Directions.
The span to copy runs from the line containing "Política de Privacidad. (794, 2335)" to the last line below. Copy it exactly, with nothing else.

Materials provided.
──────────
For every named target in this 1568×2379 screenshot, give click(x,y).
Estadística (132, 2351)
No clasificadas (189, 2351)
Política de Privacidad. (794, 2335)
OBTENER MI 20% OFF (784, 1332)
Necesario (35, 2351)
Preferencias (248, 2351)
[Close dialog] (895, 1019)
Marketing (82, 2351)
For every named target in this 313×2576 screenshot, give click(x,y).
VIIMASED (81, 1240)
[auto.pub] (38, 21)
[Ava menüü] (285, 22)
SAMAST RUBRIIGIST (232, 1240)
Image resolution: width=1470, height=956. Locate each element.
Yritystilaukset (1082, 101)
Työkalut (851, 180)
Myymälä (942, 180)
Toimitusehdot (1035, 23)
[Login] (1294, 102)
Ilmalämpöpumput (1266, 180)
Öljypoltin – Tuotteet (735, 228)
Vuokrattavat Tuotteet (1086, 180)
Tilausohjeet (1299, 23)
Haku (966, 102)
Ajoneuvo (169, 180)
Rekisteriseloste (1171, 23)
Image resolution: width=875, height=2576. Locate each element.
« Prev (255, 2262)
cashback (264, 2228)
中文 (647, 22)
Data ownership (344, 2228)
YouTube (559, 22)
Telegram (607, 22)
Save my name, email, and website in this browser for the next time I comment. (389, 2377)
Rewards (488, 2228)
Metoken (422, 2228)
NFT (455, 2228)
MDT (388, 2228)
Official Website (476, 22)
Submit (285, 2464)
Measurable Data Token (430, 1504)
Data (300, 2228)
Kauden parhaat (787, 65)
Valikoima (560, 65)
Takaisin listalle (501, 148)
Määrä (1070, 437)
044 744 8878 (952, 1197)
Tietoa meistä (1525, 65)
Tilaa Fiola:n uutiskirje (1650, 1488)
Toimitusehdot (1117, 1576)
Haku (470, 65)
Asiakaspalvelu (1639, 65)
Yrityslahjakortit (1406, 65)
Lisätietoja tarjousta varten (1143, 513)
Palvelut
──────────
Response to this task.
Política de Privacidad. (794, 2335)
OBTENER MI 20% OFF (784, 1332)
Necesario (35, 2351)
Preferencias (248, 2351)
[Close dialog] (895, 1019)
Marketing (82, 2351)
For every named target in this 313×2576 screenshot, give click(x,y).
VIIMASED (81, 1240)
[auto.pub] (38, 21)
[Ava menüü] (285, 22)
SAMAST RUBRIIGIST (232, 1240)
Image resolution: width=1470, height=956. Locate each element.
Yritystilaukset (1082, 101)
Työkalut (851, 180)
Myymälä (942, 180)
Toimitusehdot (1035, 23)
[Login] (1294, 102)
Ilmalämpöpumput (1266, 180)
Öljypoltin – Tuotteet (735, 228)
Vuokrattavat Tuotteet (1086, 180)
Tilausohjeet (1299, 23)
Haku (966, 102)
Ajoneuvo (169, 180)
Rekisteriseloste (1171, 23)
Image resolution: width=875, height=2576. Locate each element.
« Prev (255, 2262)
cashback (264, 2228)
中文 (647, 22)
Data ownership (344, 2228)
YouTube (559, 22)
Telegram (607, 22)
Save my name, email, and website in this browser for the next time I comment. (389, 2377)
Rewards (488, 2228)
Metoken (422, 2228)
NFT (455, 2228)
MDT (388, 2228)
Official Website (476, 22)
Submit (285, 2464)
Measurable Data Token (430, 1504)
Data (300, 2228)
Kauden parhaat (787, 65)
Valikoima (560, 65)
Takaisin listalle (501, 148)
Määrä (1070, 437)
044 744 8878 (952, 1197)
Tietoa meistä (1525, 65)
Tilaa Fiola:n uutiskirje (1650, 1488)
Toimitusehdot (1117, 1576)
Haku (470, 65)
Asiakaspalvelu (1639, 65)
Yrityslahjakortit (1406, 65)
Lisätietoja tarjousta varten (1143, 513)
Palvelut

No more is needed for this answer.